#### SHORT TASK:
Rewrite the entries from the line containing "Undo the last action" through the end of the entries, inclusive, replacing "item" with "row" and changing nothing else. Leave the pictures out.

#### EXERCISE INPUT:
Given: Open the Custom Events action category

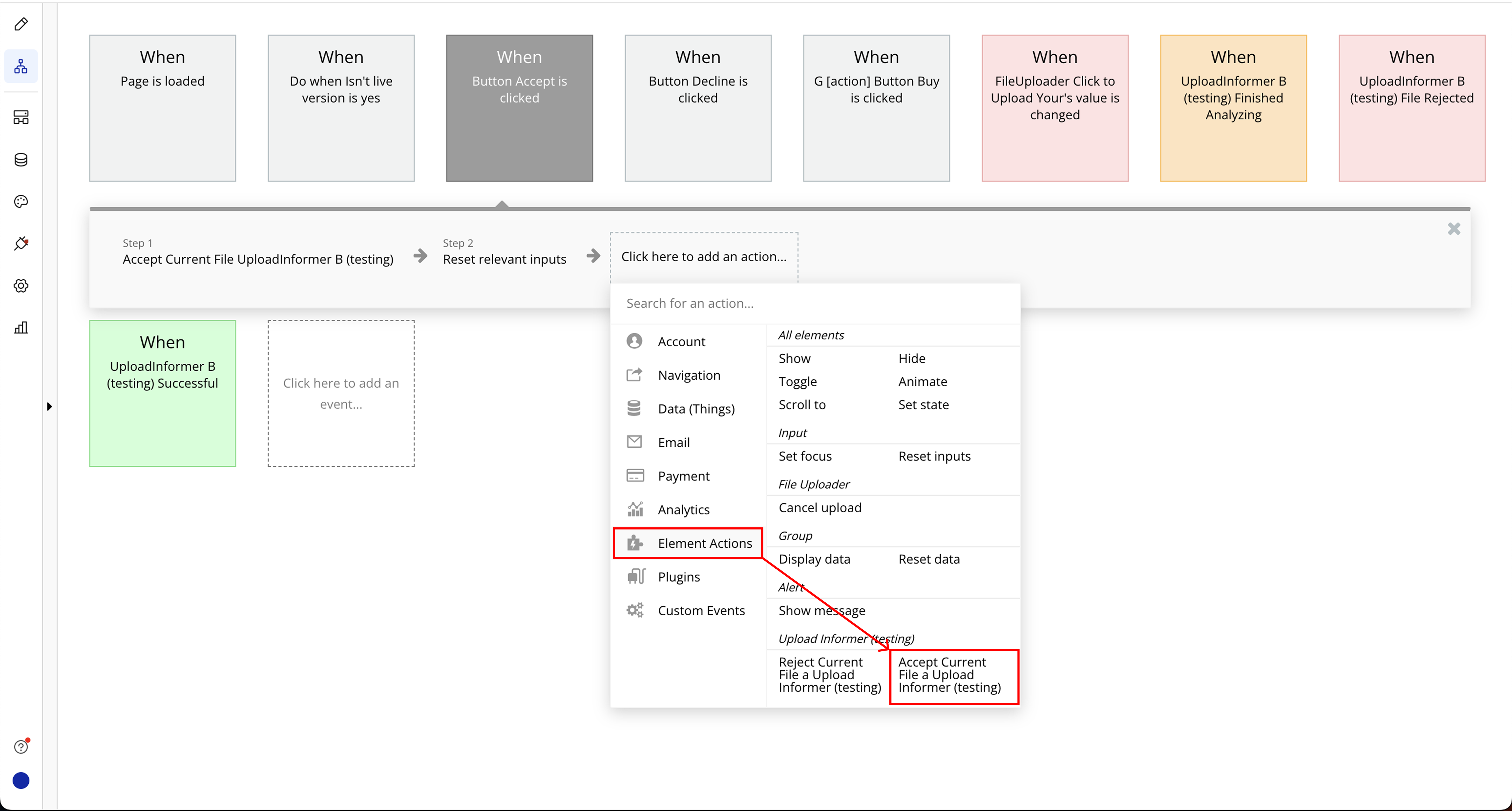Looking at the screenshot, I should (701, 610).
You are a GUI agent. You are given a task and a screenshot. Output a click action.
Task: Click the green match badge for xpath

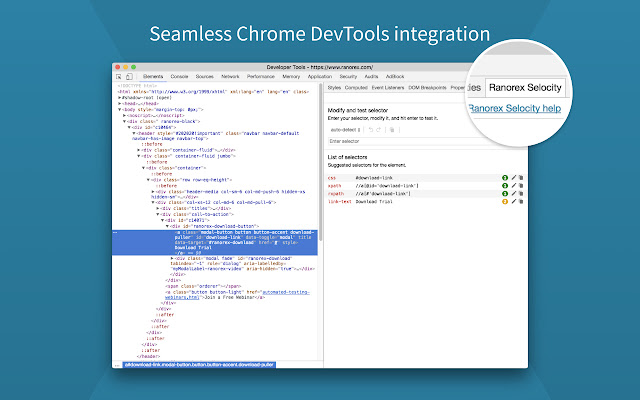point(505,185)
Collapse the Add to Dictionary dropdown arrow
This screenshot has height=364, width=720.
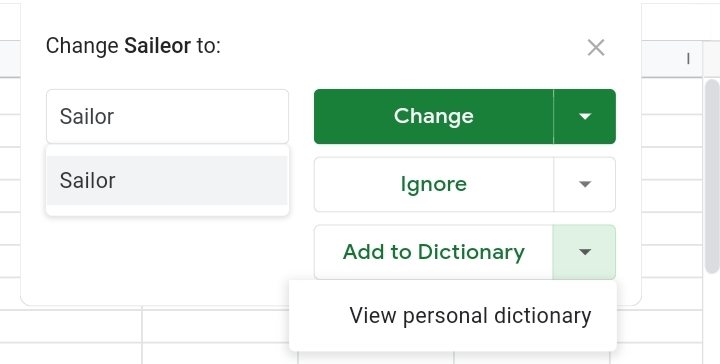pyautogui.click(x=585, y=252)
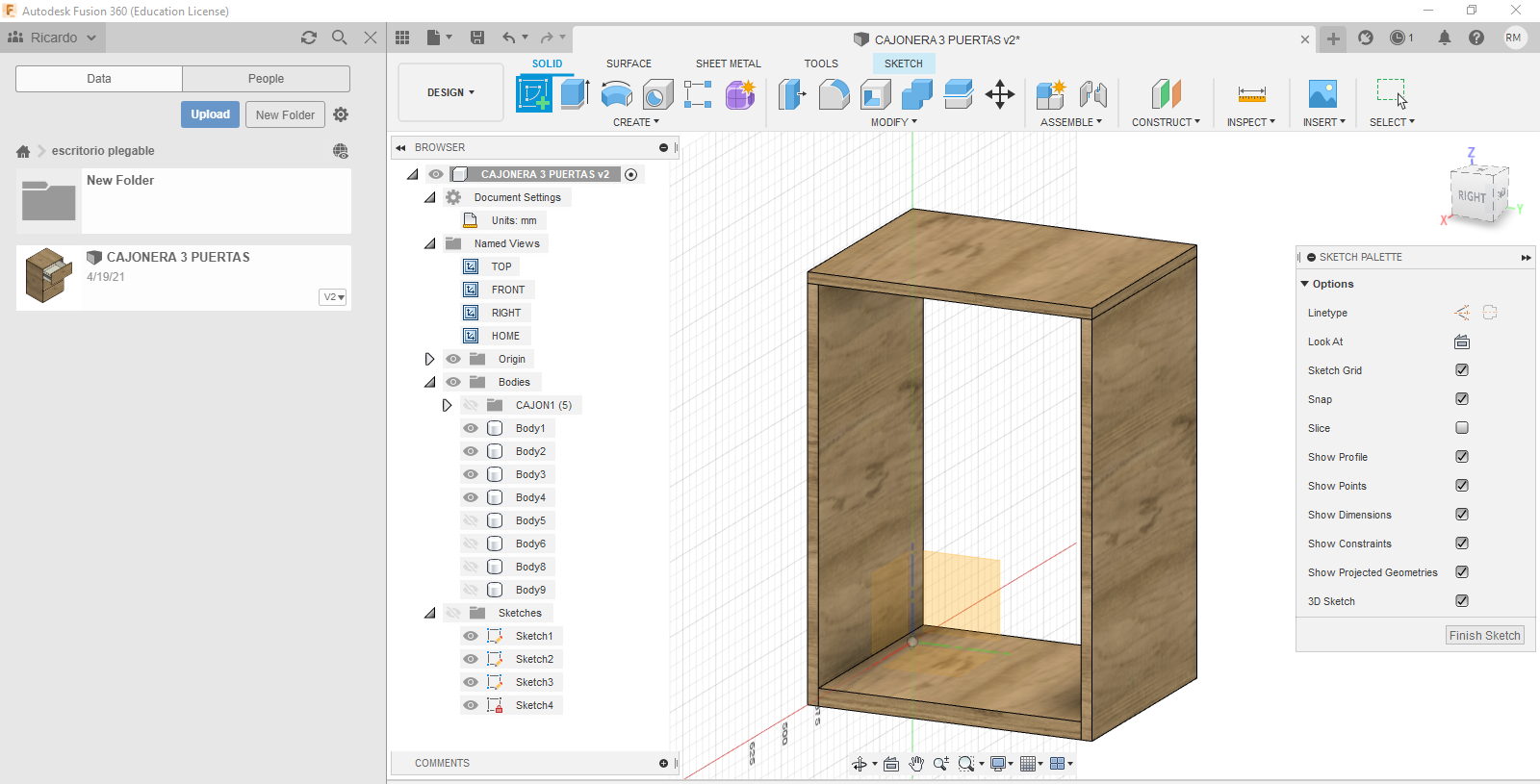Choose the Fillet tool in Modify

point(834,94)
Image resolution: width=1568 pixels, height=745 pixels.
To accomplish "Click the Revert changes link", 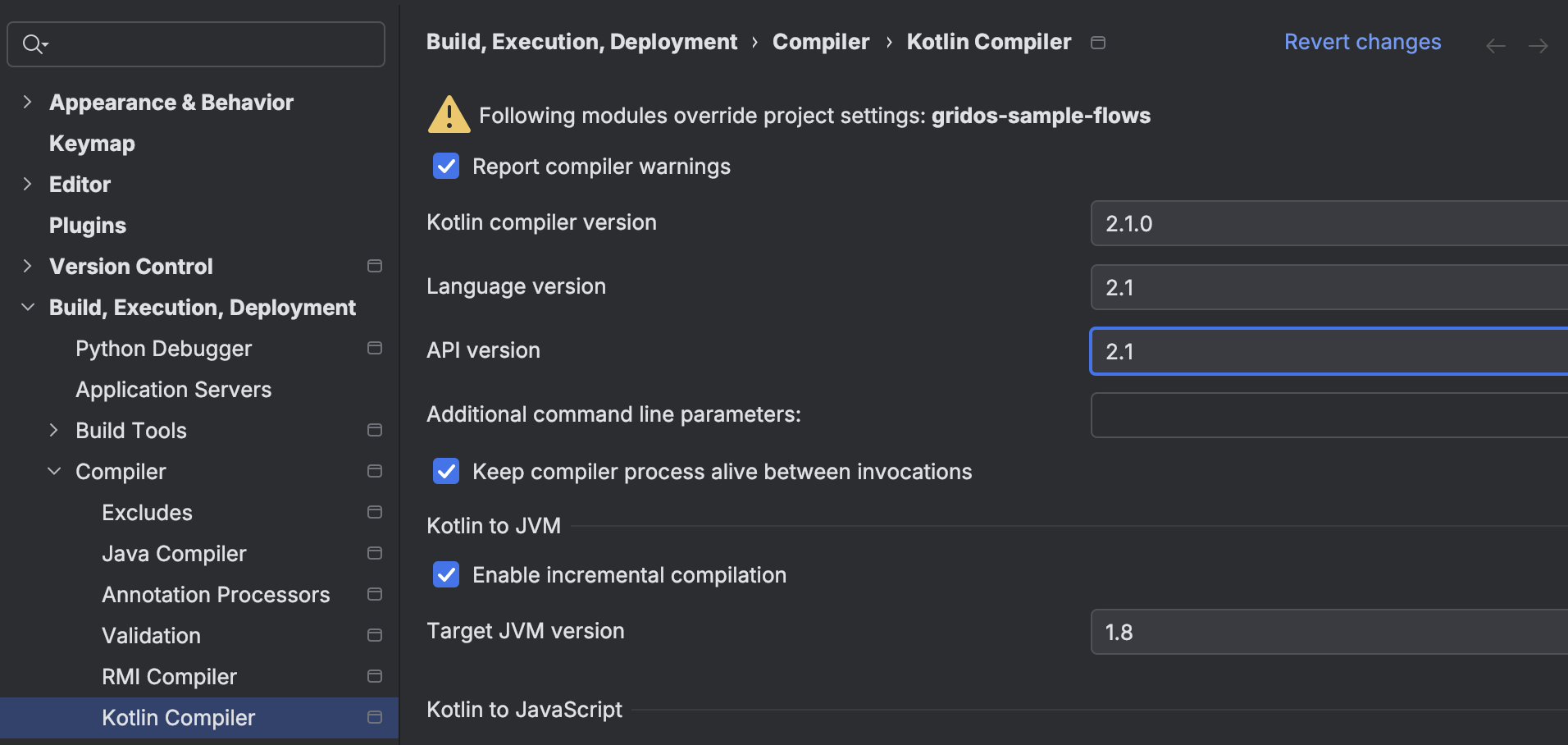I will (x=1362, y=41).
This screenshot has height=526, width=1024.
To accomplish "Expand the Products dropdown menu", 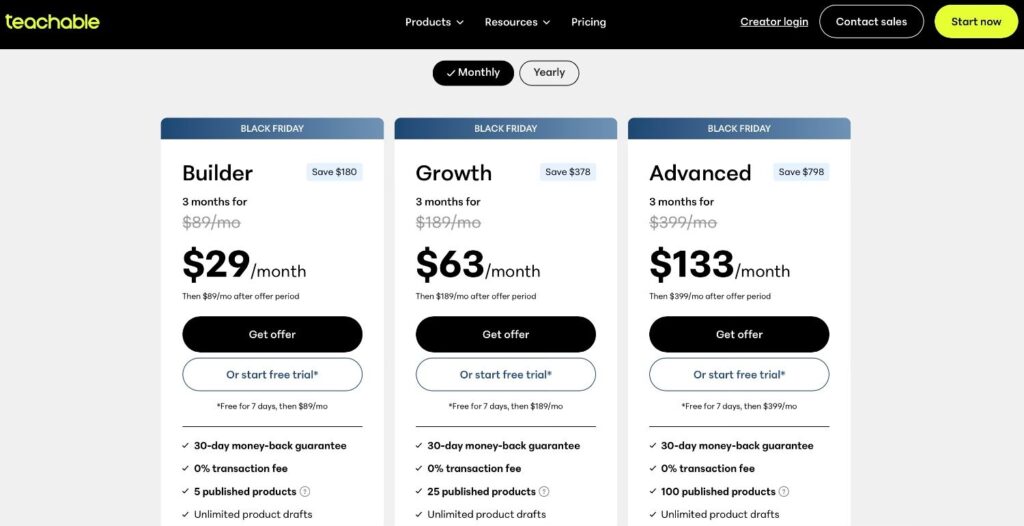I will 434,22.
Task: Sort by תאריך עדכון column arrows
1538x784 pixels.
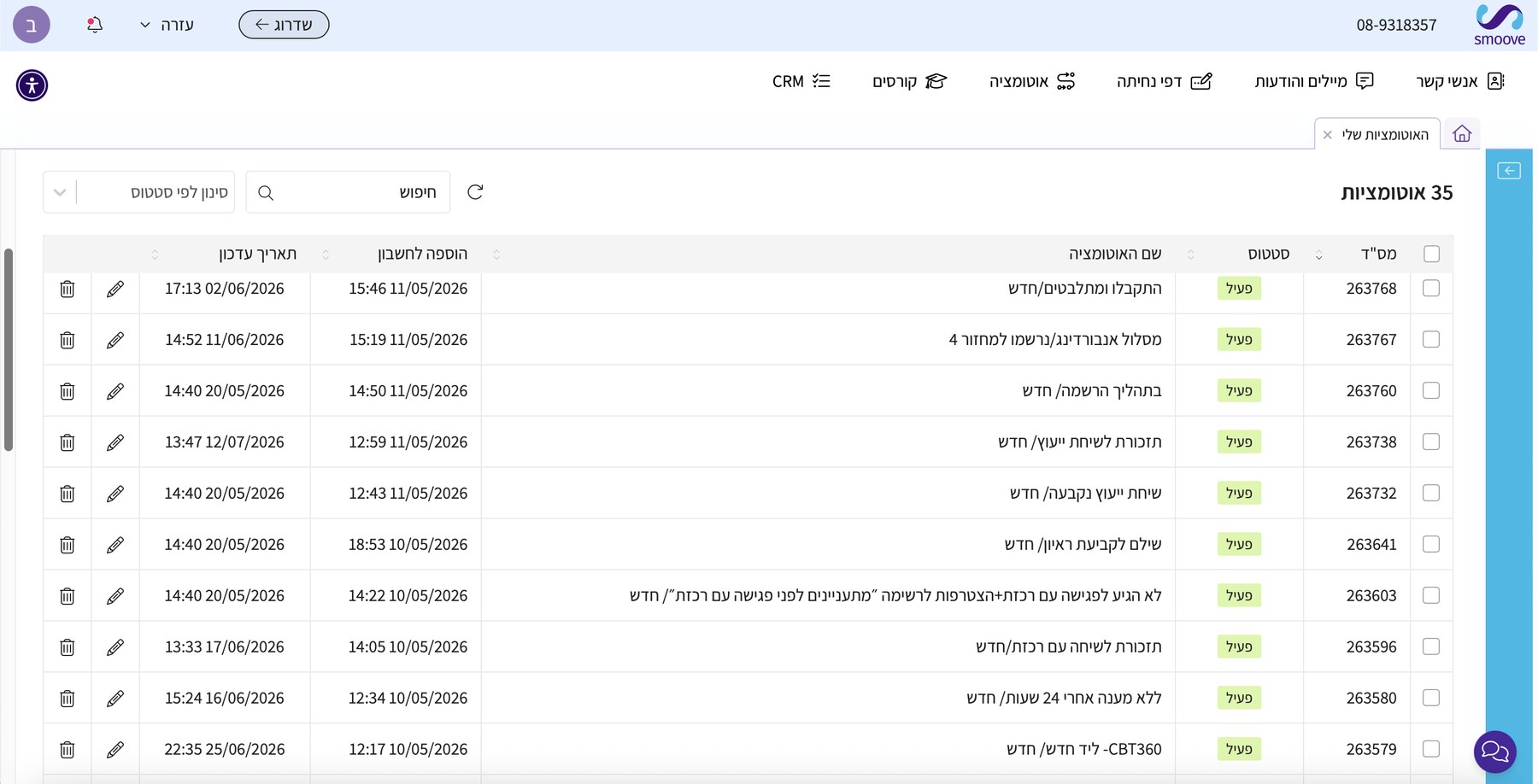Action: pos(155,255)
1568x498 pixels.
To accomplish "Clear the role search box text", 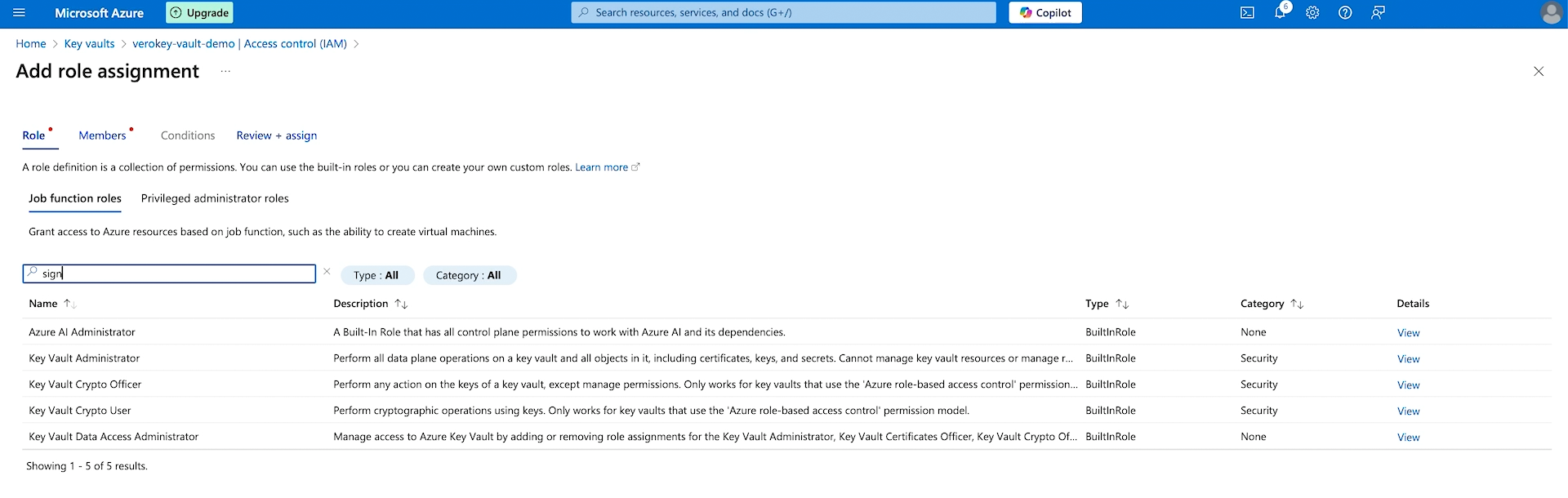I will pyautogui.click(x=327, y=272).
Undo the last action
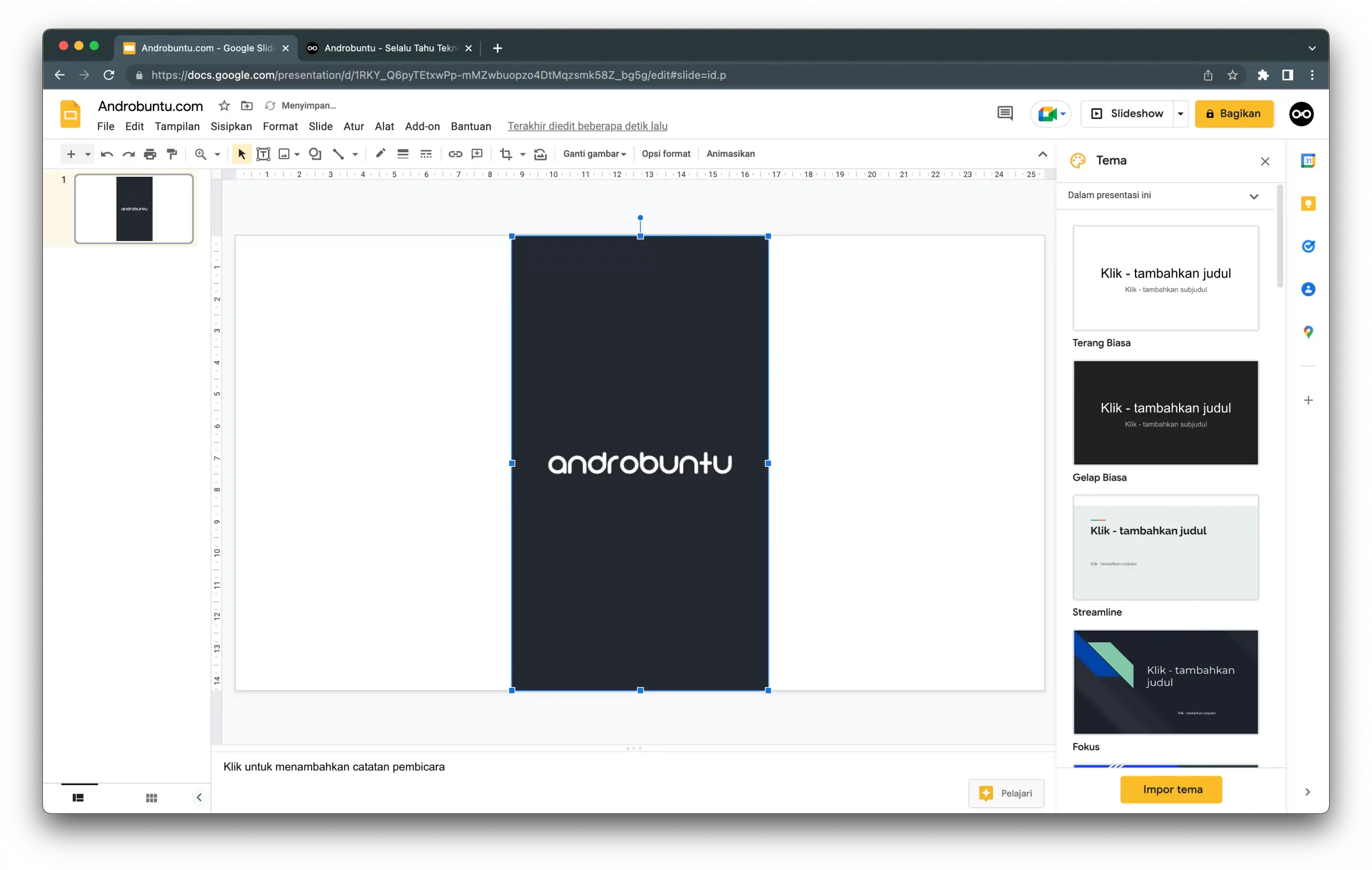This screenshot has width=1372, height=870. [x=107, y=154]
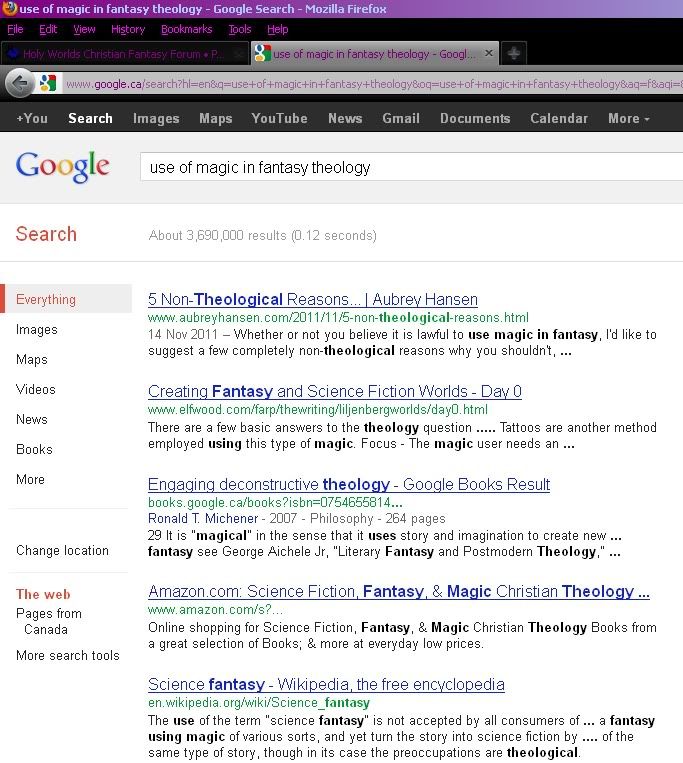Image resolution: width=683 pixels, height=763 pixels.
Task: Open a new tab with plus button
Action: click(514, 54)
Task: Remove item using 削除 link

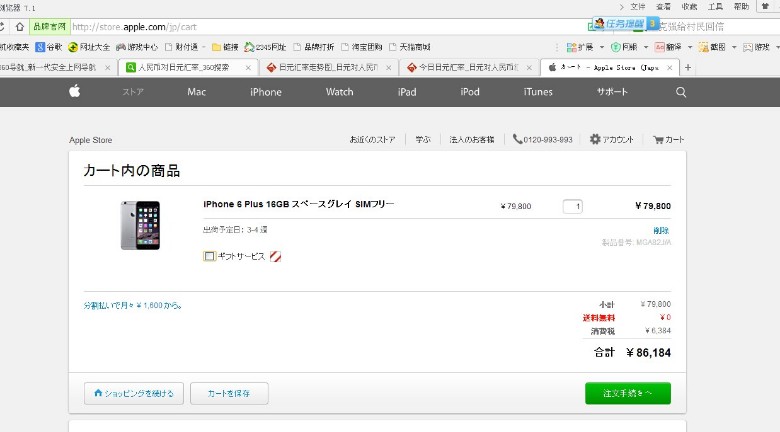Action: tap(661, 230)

#### EXERCISE RESULT:
Undo the last action
This screenshot has width=1372, height=870. [x=107, y=154]
Image resolution: width=683 pixels, height=763 pixels.
Task: Open a new tab with plus button
Action: click(514, 54)
Task: Remove row using 削除 link

Action: tap(661, 230)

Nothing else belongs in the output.